> _Document segment_
****
28 April

Knowing Oneself: The Desire For A Happier Life

by Jon Katz
The Gift Of Self-Awareness. Red On Duty.

In his classic work, “The Art Of Listening,” the analyst Erich Fromm wrote that the most intensive talking therapy ends when a person begins to analyze himself every day for the rest of his life. I underwent analysis for six years and when it ended I began to analyze myself, and have done so every day of my life.

Almost everyone seeks a spiritual life, but very few people can or will make the time to have one. For me, self-awareness is the key not only to a spiritual life, but to a good life with love and meaning. I understand such a gift will never be handed to me, or bestowed by a fairy’s magic wand. I have to work at it.

Fromm calls it Self Analysis, I call it Self Awareness.

By any name, it is the constant active awareness of oneself throughout one’s life, to be  aware, to increase the awareness of oneself, of one’s unconscious motivations, of everything which is significant in one’s mind, of one’s aims, of one’s contradictions, discrepancies, self-delusions and true motives.

This is the path to understanding oneself, to being selfless enough to truly love another, and to finding meaning in life rather than frustration, regret, anger and argument. Self Analysis has helped me remain grounded, especially in difficult times, and to continue doing the work on myself that brings me happiness, creativity,  and fulfillment.
****
> _Recorded information_
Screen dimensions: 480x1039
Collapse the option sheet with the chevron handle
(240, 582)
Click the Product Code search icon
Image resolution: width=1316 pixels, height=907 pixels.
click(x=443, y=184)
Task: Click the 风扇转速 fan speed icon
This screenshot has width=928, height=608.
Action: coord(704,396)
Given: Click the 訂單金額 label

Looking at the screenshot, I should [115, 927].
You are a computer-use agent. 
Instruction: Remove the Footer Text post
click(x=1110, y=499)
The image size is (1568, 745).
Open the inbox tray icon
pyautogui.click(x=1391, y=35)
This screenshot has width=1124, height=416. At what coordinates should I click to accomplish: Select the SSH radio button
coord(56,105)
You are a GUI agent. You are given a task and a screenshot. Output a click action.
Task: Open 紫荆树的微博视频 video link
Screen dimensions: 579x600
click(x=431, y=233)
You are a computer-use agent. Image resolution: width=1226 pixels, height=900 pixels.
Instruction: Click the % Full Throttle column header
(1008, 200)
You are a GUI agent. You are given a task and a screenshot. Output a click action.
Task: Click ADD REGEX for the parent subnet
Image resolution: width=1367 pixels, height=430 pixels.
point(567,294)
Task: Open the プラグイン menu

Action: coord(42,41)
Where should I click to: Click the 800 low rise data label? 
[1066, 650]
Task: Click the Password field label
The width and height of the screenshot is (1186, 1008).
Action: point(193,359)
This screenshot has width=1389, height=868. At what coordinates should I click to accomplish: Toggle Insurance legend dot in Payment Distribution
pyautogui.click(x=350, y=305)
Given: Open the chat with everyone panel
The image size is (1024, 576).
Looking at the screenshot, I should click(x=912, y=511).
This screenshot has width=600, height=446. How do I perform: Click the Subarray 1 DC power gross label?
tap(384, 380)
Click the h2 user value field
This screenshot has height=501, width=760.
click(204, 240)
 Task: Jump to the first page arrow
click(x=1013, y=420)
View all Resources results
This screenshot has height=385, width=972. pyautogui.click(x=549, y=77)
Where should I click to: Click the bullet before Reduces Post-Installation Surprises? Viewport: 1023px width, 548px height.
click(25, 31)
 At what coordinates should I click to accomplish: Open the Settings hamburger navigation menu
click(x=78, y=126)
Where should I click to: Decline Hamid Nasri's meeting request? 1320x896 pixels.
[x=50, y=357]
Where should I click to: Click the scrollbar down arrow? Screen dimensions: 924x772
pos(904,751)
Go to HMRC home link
****
> _How to complete this task_
Copy out the passage of the self-awareness essay word for word, beginning at the words "Knowing Oneself: The" and stopping after "of my life.".

> _Finished exercise_
Knowing Oneself: The Desire For A Happier Life

by Jon Katz
The Gift Of Self-Awareness. Red On Duty.

In his classic work, “The Art Of Listening,” the analyst Erich Fromm wrote that the most intensive talking therapy ends when a person begins to analyze himself every day for the rest of his life. I underwent analysis for six years and when it ended I began to analyze myself, and have done so every day of my life.